Hyaluronic acid production by Streptococcus zooepidemicus in marine by-products media from mussel processing wastewaters and tuna peptone viscera
- Equal contributors
1 Grupo de Reciclado y Valorización de Materiales Residuales (REVAL) Instituto de Investigacións Mariñas (CSIC)., r/Eduardo Cabello, 6. Vigo-36208. Galicia - Spain
2 Dilsea S.L., Porto Pesqueiro de Vigo, dársena 3., Vigo-36202. Galicia - Spain
Microbial Cell Factories 2010, 9:46 doi:10.1186/1475-2859-9-46Published: 14 June 2010
Hyaluronic acid is one of the biopolymers most commonly used by the pharmaceutical industry. Thus, there is an increasing number of recent works that deal with the production of microbial hyaluronic acid. Different properties and characteristics of the fermentation process have been extensively optimised; however, new carbon and protein sources obtained from by-products or cheap substrates have not yet been studied.
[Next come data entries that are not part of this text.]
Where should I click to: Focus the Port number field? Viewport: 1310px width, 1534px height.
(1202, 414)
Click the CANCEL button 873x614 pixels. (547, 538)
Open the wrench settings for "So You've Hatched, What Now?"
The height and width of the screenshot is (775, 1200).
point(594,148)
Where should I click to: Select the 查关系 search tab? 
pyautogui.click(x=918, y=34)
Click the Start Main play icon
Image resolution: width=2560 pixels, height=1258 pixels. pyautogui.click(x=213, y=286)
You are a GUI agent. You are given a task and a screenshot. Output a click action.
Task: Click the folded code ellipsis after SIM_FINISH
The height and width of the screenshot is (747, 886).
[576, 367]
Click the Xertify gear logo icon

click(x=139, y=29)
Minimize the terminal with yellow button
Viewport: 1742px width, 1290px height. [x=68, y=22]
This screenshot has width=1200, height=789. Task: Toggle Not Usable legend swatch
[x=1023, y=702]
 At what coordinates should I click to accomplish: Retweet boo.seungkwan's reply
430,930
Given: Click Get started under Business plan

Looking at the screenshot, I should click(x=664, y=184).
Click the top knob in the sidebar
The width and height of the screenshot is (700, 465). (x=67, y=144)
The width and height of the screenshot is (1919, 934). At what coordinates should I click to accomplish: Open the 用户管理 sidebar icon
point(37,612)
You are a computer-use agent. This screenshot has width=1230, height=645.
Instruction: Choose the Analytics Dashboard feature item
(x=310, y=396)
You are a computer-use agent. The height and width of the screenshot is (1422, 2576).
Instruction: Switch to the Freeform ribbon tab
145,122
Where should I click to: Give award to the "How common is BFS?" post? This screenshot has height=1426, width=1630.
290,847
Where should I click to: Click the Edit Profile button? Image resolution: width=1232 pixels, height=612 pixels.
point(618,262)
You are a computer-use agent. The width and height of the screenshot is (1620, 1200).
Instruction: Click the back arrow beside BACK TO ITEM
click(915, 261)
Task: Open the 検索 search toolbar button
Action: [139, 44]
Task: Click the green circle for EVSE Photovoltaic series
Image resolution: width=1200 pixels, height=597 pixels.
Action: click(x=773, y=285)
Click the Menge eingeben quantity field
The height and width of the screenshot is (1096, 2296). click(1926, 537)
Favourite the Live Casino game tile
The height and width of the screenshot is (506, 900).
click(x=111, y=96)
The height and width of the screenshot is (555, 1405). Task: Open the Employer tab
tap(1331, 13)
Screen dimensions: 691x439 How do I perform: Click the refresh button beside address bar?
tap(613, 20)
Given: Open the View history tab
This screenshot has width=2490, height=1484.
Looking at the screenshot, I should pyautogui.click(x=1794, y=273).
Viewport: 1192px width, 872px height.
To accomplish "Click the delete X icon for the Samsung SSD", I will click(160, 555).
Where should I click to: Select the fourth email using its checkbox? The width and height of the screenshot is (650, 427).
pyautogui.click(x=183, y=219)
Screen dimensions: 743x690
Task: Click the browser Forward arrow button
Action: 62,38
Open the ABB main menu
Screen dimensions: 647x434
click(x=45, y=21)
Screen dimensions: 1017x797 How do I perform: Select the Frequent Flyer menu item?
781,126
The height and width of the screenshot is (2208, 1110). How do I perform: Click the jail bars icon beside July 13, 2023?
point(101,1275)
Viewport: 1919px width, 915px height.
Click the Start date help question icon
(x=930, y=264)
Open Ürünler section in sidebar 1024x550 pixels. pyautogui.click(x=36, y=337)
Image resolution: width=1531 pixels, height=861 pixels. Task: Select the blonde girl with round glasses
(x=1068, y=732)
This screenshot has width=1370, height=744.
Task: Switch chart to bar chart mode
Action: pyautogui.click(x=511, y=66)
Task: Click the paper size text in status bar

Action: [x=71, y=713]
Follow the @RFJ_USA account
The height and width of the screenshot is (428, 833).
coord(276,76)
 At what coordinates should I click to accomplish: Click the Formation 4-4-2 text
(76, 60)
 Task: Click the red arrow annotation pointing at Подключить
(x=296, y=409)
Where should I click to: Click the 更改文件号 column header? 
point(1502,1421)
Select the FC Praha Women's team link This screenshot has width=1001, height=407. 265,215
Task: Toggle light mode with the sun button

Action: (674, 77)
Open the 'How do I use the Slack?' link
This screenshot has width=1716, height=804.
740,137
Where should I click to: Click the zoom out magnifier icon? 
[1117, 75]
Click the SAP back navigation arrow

Mussel processing wastewater (MPW) was used as a sugar source and tuna peptone (TP) from viscera residue as a protein substrate for the production of hyaluronic acid (HA), biomass and lactic acid (LA) by Streptococcus zooepidemicus in batch fermentation. Commercial medium formulated with glucose and tryptone was used as the control. The parametric estimations obtained from logistic equations and maintenance energy model utilized for modelling experimental data were compared in commercial and low-cost media. Complete residual media achieved high production (3.67, 2.46 and 30.83 g l-1 of biomass, HA and LA respectively) and a high molecular weight of HA (approximately 2500 kDa). A simple economic analysis highlighted the potential viability of this marine media for reducing the production costs by more than 50%.
The experimental data and mathematical descriptions reported in this article demonstrate the potential of media formulated with MPW and TP to be used as substrates for HA production by S. zooepidemicus. Furthermore, the proposed equations accurately simulated the experimental profiles and generated a set of interesting parameters that can be used to compare the different bacterial cultures. To the best of our knowledge, this is the first work in which a culture media formed by marine by-products has been successfully used for microbial HA production.